REQUIRED ACTION - Below are the records; copy out every line that holds the word "Toggle".

RECORD EXCERPTS -
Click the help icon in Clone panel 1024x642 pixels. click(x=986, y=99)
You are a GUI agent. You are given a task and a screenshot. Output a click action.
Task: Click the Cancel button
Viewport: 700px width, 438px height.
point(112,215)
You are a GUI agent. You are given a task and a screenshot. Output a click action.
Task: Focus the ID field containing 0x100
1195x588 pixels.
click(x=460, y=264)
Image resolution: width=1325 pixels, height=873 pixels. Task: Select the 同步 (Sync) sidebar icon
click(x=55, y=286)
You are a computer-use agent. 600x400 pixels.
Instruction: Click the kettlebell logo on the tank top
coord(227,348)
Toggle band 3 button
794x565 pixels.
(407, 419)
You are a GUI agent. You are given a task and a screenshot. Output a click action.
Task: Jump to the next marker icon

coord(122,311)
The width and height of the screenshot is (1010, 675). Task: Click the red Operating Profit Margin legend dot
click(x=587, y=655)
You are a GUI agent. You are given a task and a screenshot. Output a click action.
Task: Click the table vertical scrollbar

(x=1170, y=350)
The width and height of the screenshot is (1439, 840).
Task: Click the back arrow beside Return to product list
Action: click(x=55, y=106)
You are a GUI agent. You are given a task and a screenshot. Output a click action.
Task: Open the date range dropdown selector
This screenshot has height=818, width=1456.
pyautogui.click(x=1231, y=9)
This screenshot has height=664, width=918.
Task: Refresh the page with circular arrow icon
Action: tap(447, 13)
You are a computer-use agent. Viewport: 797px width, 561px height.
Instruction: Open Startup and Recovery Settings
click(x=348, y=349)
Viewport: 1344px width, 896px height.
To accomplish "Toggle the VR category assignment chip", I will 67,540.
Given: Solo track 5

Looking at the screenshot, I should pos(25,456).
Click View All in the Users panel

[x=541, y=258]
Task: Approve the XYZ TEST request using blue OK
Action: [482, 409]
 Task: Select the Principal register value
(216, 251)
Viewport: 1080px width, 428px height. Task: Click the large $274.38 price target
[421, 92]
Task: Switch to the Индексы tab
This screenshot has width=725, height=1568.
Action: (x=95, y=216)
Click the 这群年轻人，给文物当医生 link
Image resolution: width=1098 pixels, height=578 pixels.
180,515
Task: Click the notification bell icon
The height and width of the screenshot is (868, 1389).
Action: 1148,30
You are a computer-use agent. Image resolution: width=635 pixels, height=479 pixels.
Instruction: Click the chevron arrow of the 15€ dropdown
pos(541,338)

RESPONSE -
Toggle band 3 button
To accomplish "Toggle the VR category assignment chip", I will 67,540.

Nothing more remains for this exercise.